Un año más tarde, el 4 de julio de 2024, murió un antiguo colaborador de Hicks con estrechos vínculos con el JPL: Frank Maiwald, de 61 años. La causa de su fallecimiento tampoco se hizo pública. Él era especialista en radiometría de microondas y trabajaba en el JPL desde 2001.
La científica del JPL Mónica Jacinto Reza desapareció en junio de 2025, poco después de ser nombrada directora de un grupo de investigación de materiales avanzados, cuando realizaba senderismo en el Bosque Nacional de Los Ángeles.
El astrofísico Carl Grillmair, vinculado a Caltech (que gestiona el JPL para la NASA) y conocido por su trabajo sobre los exoplanetas y haber descubierto agua fuera del planeta Tierra, fue asesinado a tiros el 16 de febrero de 2026 en el porche de su casa en Llano (California). Tenía los 67 años.
Relación con los ovnis
El general retirado William McCasland, estrechamente vinculado profesionalmente a la Mónica Reza –a la que su compañero de ruta le perdió la pista cuando caminaba solo unos metros por delante de ella –, desapareció el 27 de febrero de 2026 en Albuquerque (Nuevo México), dejando atrás todos sus dispositivos electrónicos. Aunque sí se llevó su arma.
El militar, de 68 años, había trabajado para el Pentágono y fue comandante del Air Force Research Laboratory en la base Wright-Patterson de Ohio, que ha registrado miles de avistamientos de ovnis –más de 700 aún sin explicación–, donde gestionó un ambicioso programa de ciencia y tecnología.
Días después de la desaparición de William, su mujer –Susan– publicó en Facebook un mensaje con la intención de acabar con "la desinformación que circula" por la redes pero mencionó algo, relacionado con el impacto de un ovni en la Tierra, que levantó todo tipo de suspicacias.
La esposa del desaparecido señaló que era "bastante improbable que se lo hayan llevado para sonsacarle secretos ya muy obsoletos" y que "no poseía ningún conocimiento especial acerca de los cuerpos de seres extraterrestres ni de los restos del accidente de Roswell que se encuentran almacenados en la base Wright-Patt".
Teorías de la conspiración
Desde que el asesinato de Grillmair hiciera saltar las alarmas y el presidente de los Estados Unidos se comprometiera a investigar lo que está sucediendo con los científicos del país en los últimos años, han empezado a circular diferentes teorías de la conspiración con las que se intenta dar explicación a la serie de sucesos relacionados con investigadores y trabajadores de laboratorios que se han registrado en los últimos años.
Una de ellas es la del congresista de Missouri Eric Burlison, que ha visitado recientemente una base estadounidense clasificada y tiene previsto acudir a al menos tres más.

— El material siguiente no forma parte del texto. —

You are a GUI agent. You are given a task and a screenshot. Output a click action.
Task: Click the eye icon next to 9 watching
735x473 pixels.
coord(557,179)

Una ruta que acabará en "emplazamiento en el extranjero" donde, según él, se esconde una nave gigante no identificada que sería tan grande que las autoridades decidieron construir una estructura a su alrededor en lugar de trasladarla.
La trascendencia de las declaraciones reside en parte en que el republicano es miembro del Comité de Supervisión de la Cámara de Representantes y cree que podría tener algo que ver, o al menos ayudar a explicar, por qué más de una decena de científicos estadounidenses con autorización de seguridad relacionada con la investigación nuclear, aeroespacial y de fenómenos anómalos no identificados (FANI) han muerto o desaparecido en tan poco tiempo.